The consolidating activities of fintech players has witnessed a quick uptake over the past year, which was accelerated during the lockdown
The platforms have expanded their offering to credit, insurance and even stockbroking in some cases, among many others. In many ways, the Indian government’s policy of zero MDR (merchant discount rate) charges on Rupay or UPI transactions has forced the hands of the big fintech players to look beyond payments and venture into other microservices.
Will Big Tech Be Able To Take Over Fintech?
The consolidation trend has led to the entry of some of the biggest tech giants like Google, Facebook and Amazon in the Indian fintech scene across segments, including lending. This does raise the question, whether the smaller local players will be able to fend off competition from these market leaders. There is no simple answer to this question.
Lightspeed India’s vice president Shuvi Shrivastava believes that “Google, Facebook and Amazon clearly have a distribution advantage in India and this is important because acquisition costs are still one of the largest drivers of burn for consumer-focused startups, thereby limiting competition across spaces.”
“However, most fintech products require considerable on-ground expertise and execution in terms of banking and regulatory relationships, associated technology infrastructure, and local consumer understanding,” she said, further adding, “Consequently, we foresee local vertical-focused fintech product manufacturers and biz model innovators actually partnering with and leveraging big tech distribution versus competing head-on.”
Meanwhile, Orios’ Jain added that local solutions like Mobikwik and BharatPe are posing tough competition for the bigger tech companies. It is important to note that BharatPe overtook Google Pay to become the third-largest player in the merchant UPI payments in December 2020.
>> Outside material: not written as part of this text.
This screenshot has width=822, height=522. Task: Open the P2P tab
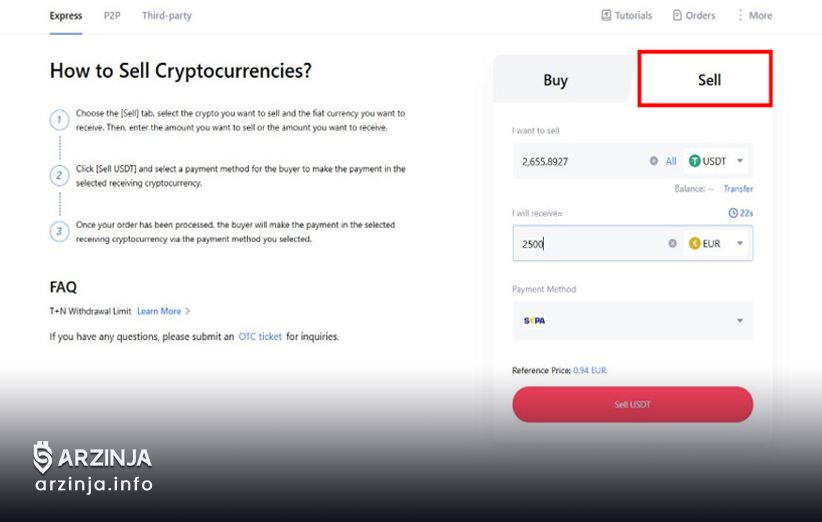pos(112,16)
WhatsApp’s Aggressive Fintech Expansion In India
While talking about the fintech segment, it is hard to miss out on WhatsApp, which finally received the regulatory go-ahead to start its digital payments platforms in India after two years of delay. With more than 400 Mn users in India, WhatsApp has a big base to start with.
There is no doubt that WhatsApp’s fintech platform is going to have greater accessibility to users than competitors like Google Pay, PhonePe, AmazonPay and Paytm. But there is no denying that these platforms have already grown exponentially in India, creating a network of loyal customers as well as financial services.
The year 2021 is going to be the year of growth for WhatsApp Pay, but to what extent? Will it be able to overtake all the other platforms that already have well-stacked solutions in place. Regardless, all these major fintech platforms will be in the race to become super fintech apps.
Neobanking On The Verge Of Boom
With traditional banking behemoths struggling to cope with technology-first operations, neobanks will be one of the biggest trends of 2021.
Today, fintech products and services are redefining the core of banking and as consolidation happens across service offerings, fintech startups will start resembling banks in many ways. And as India gets more tech savvy, neobanks are bound to become a norm in India and emerge as one of the key areas of innovation. Even traditional banks are bound to take more notice of this and invest heavily in technology, but startups will have the edge when it comes to innovation and digital-first plays.
“Neobanks are emerging as an alternative to the traditional branch model of banks where retail outlets are being converted into mini-ATMs for cash deposits and withdrawals” Bansal said. Startups such as Razorpay X, NiYo, Open, InstantPay, InstaDApp, Forex Kart, PayZello, Yelo, Walrus are leading the charge in the Indian market.
BlackSoil’s Bansal added products and businesses targeting blue-collar workers will see greater traction since this audience is usually left out of the ambit of traditional banking services. Beyond this, neobanking insurance products will be a new favourite.